[Saved data entries]
*** Block opens ***
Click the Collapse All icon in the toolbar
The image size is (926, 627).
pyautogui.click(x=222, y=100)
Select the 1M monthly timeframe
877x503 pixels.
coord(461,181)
*** Block closes ***
*** Block opens ***
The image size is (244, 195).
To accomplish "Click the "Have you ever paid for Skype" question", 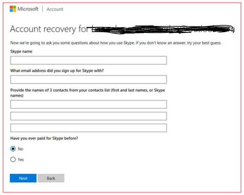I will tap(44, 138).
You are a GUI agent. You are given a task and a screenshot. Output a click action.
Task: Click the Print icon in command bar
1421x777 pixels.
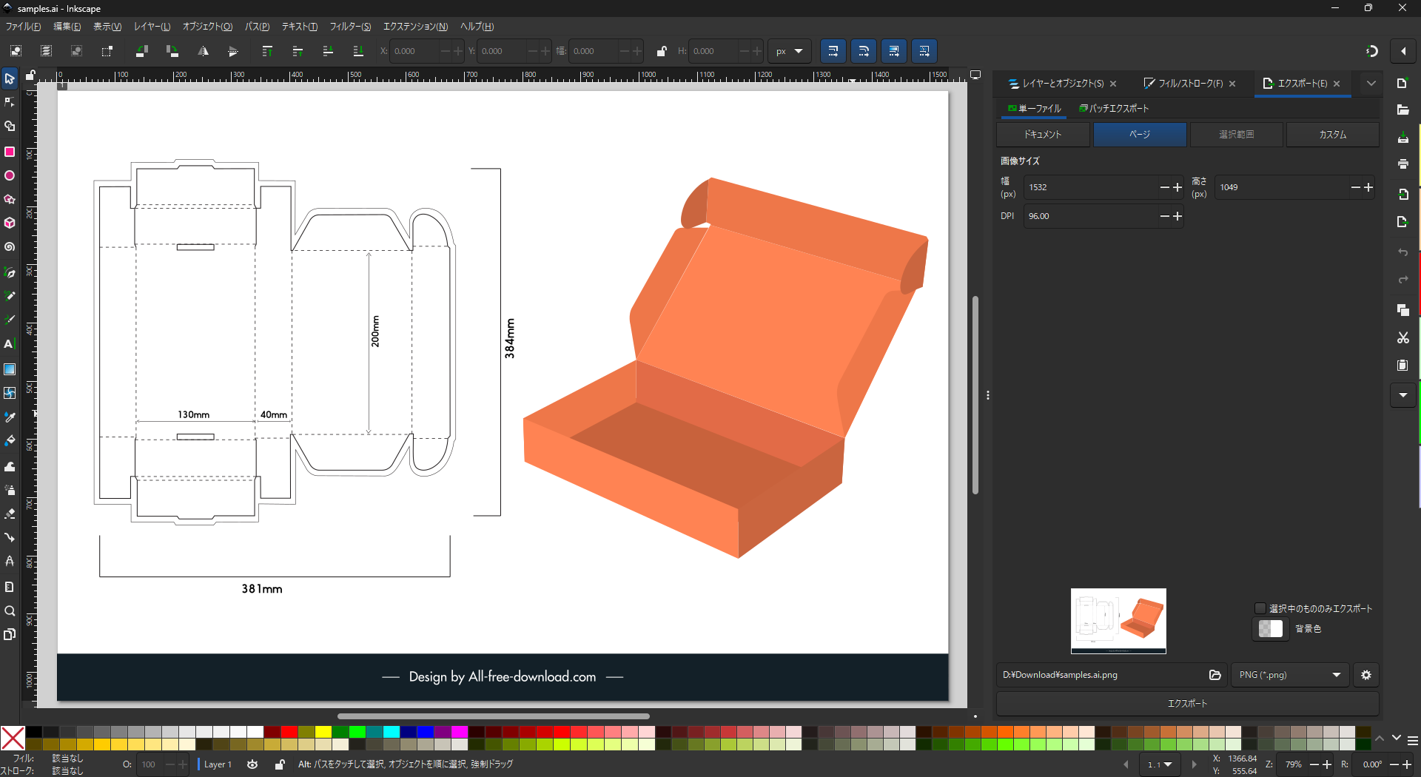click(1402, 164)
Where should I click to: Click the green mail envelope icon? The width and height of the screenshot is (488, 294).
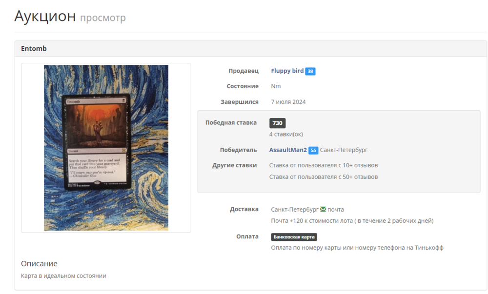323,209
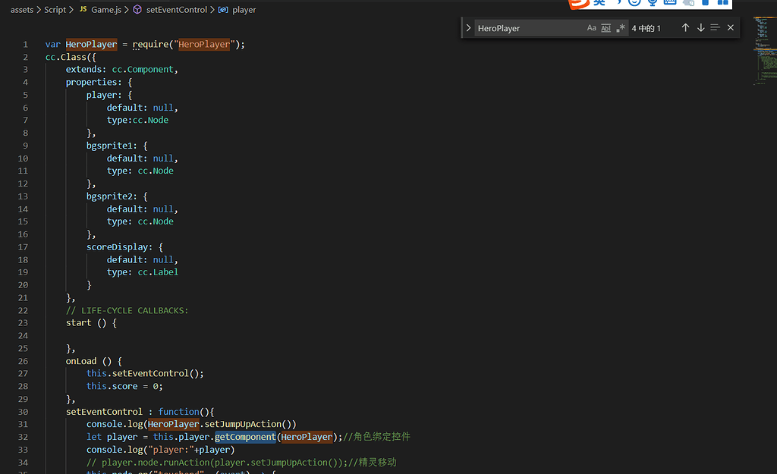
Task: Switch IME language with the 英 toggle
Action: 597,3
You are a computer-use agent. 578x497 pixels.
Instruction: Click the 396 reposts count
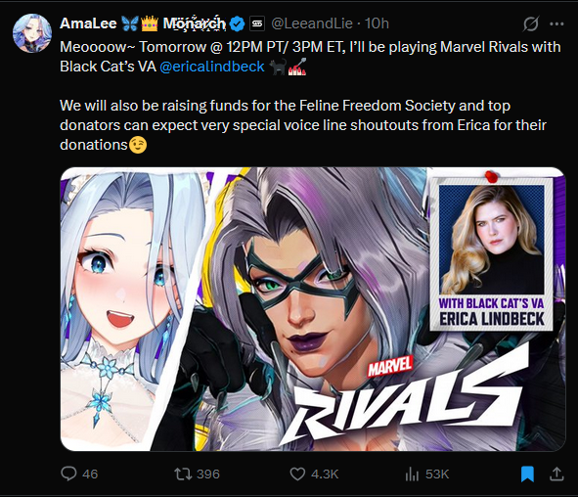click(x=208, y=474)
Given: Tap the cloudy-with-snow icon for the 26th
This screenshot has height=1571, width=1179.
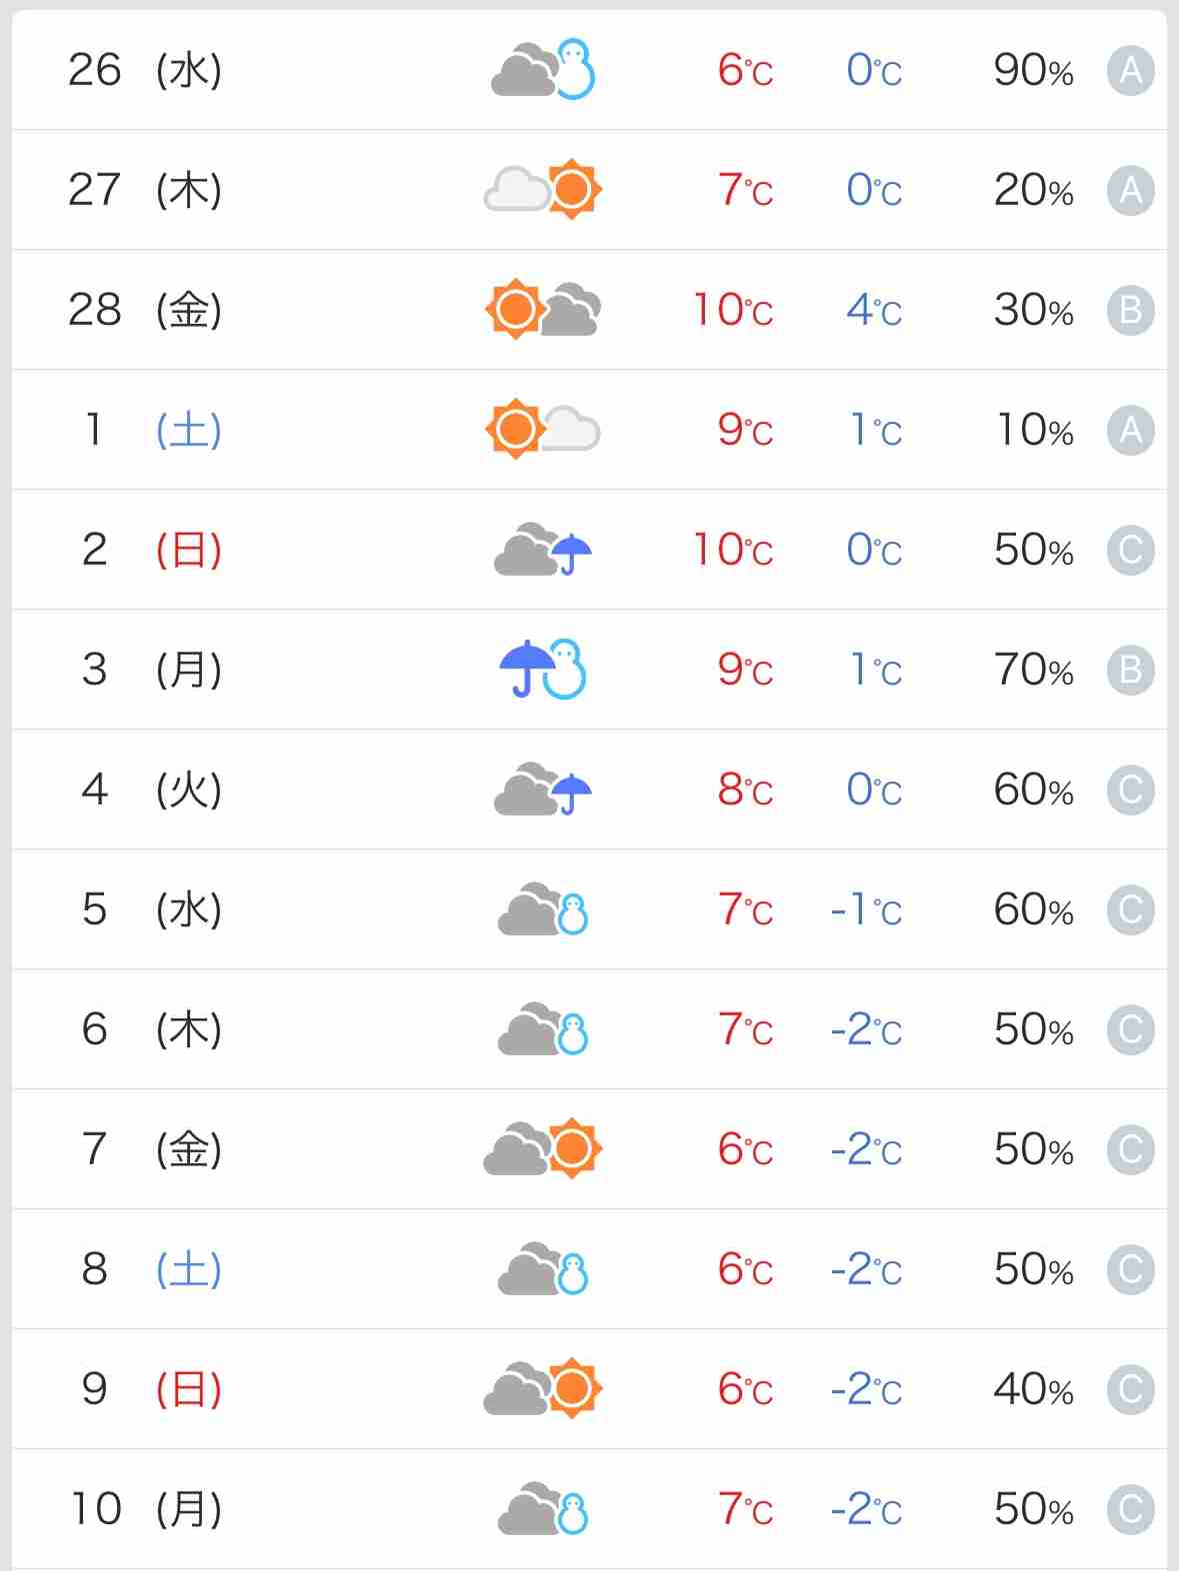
*** Block closes ***
*** Block opens ***
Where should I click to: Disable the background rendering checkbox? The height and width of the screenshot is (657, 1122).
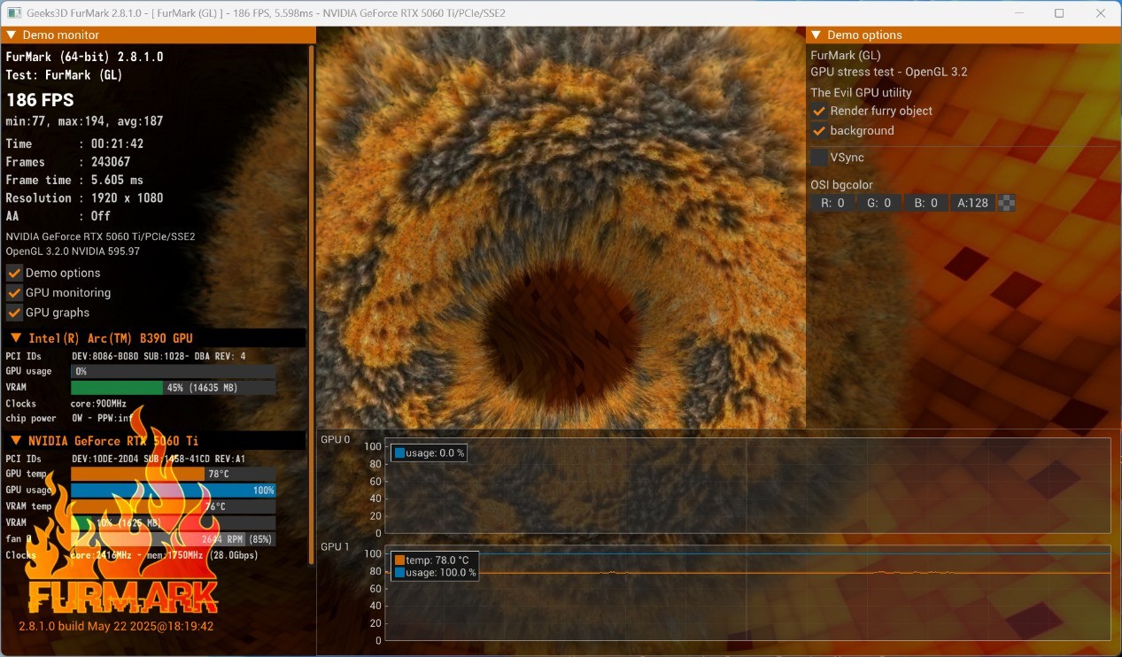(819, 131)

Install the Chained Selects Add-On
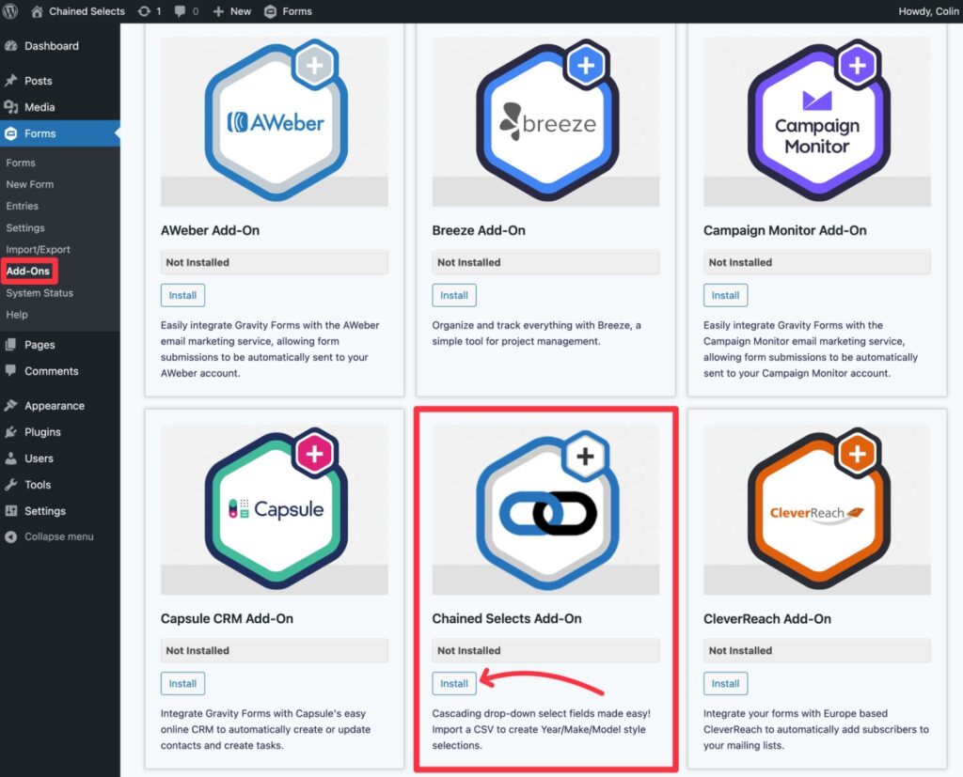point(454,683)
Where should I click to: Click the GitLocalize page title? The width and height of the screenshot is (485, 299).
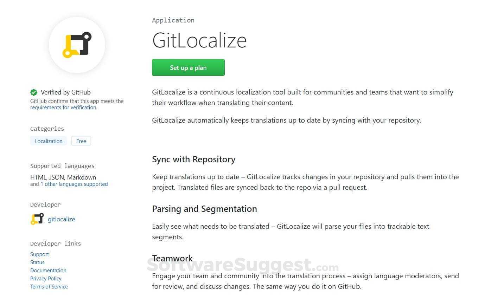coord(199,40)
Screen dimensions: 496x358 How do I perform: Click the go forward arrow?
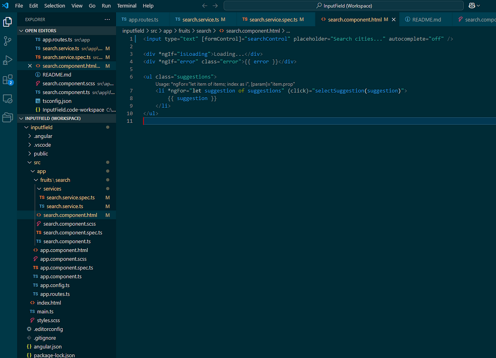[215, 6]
*** Block closes ***
▸ YOUR OBJECTIVE
Each line of the data in which the string "agent" appears needs to be copied.

▸ ANSWER BELOW
You are a GUI agent. You are given a task and a screenshot. Output a click action.
You are a computer-use agent. 578x497 pixels.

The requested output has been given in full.